Quelle perte de temps, me direz-vous.  Quoi? Les éditeurs et libraires réclament la libération d’Asli Erdogan et Necmiye Alpay. La belle affaire. Des”énervés” (bonjour, je me présente: je suis une “énervée”), réclament leur libération. Quelle ingérence dans les affaires des autres! Et surtout: Quelle naïveté! Après tout, la réplique à l’Union européenne de l’autre Erdogan, Recep de son prénom, après une timide évocation de ses…euh…ses dérives? Taisez-vous ou je vous balancerai les 3 millions de malheureux que vous me payez pour enfermer chez moi.

Alors pour  une ou deux écrivains, plus des journalistes, des profs, des fonctionnaires et autres anonymes en Turquie, vous pensez vraiment que les élus européens mèneront la charge au nom de valeurs éculées auxquelles ils ne croient plus depuis longtemps? Et vous pensez vraiment qu’une poignée d’anonymes – misérables gouttes d’eau dans un océan d’indifférence – vous pensez  vraiment que vous n’auriez pas intérêt à vous taire, à vous occuper de vos propres affaires et à nous laisser vaquer aux nôtres?

En fait, je ne crois rien du tout.
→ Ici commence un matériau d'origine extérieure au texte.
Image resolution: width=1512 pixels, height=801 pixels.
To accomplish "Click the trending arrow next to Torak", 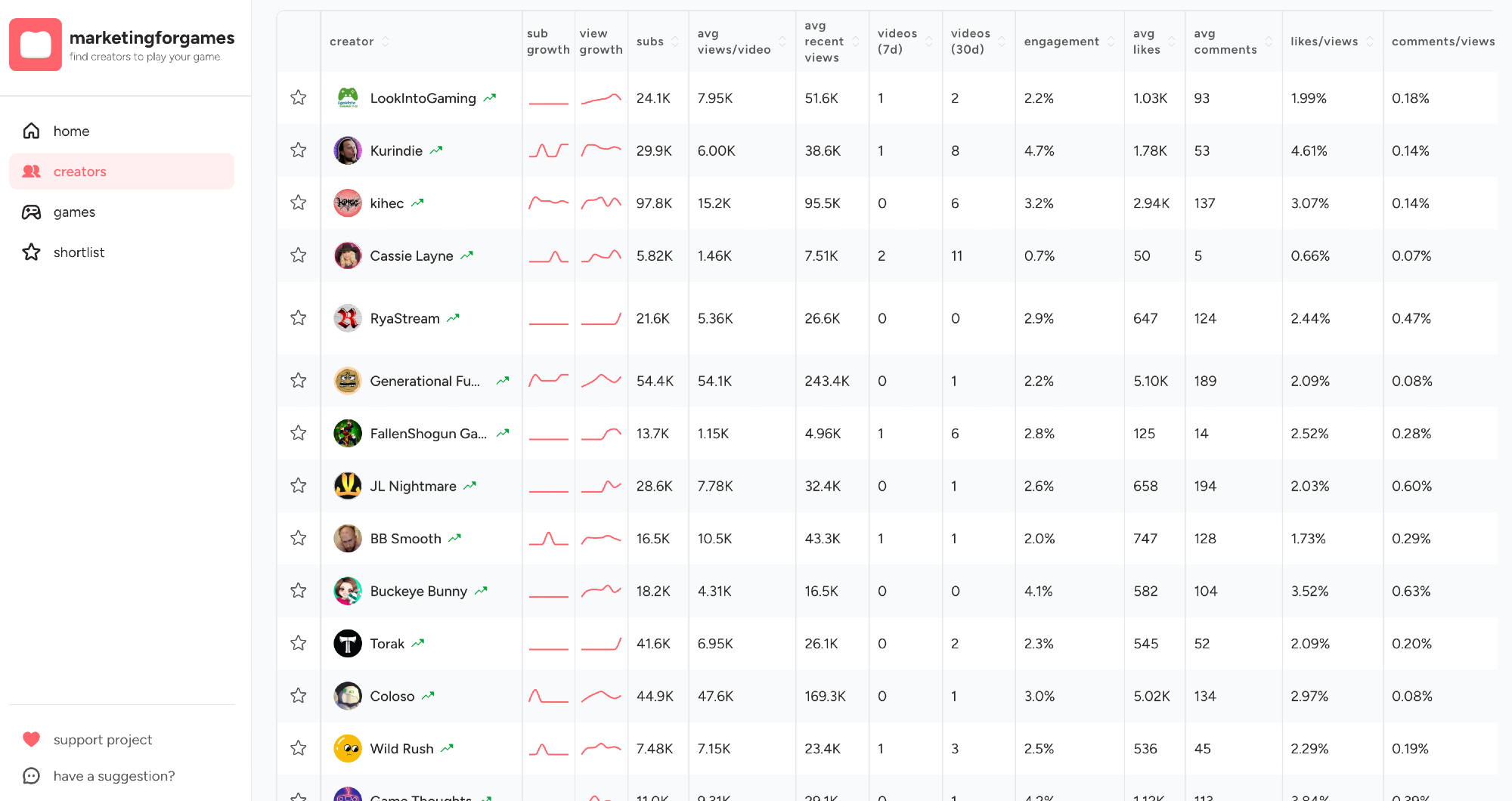I will click(418, 643).
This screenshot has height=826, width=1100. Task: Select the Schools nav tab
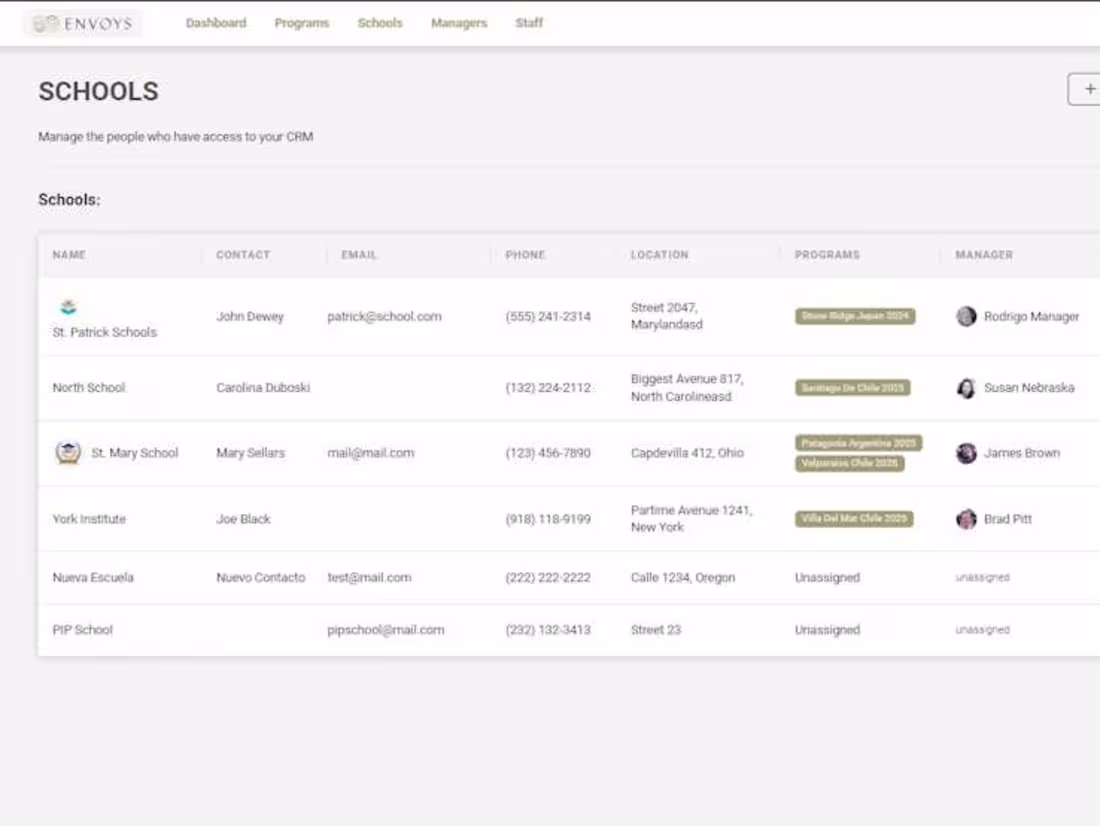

Dans le sens où je ne crois pas du tout à l’inévitable, au destin, au poids insurmontable du passé et autres tueurs de la pensée et de son indispensable alliée, l’imagination.

Du coup, ne reste que la phrase de Romain Gary, lorsqu’il a écrit: “Sans imagination, l’amour n’a aucune chance.”

Alors, peut-être qu’au fond, je persiste tout de même à croire en quelque chose qui ne s’appelle ni realpolitik ni si Dieu le veut. Une chose sans laquelle l’humanité n’aurait pas survécu malgré ces affectés du bonnet qui ont besoin de l’abaissement des autres pour se trouver grands.

* en anglais, le mot “parole” a aussi le sens de “libération conditionnelle”. Évidemment, c’est de l’inconditionnelle qu’il s’agit ici.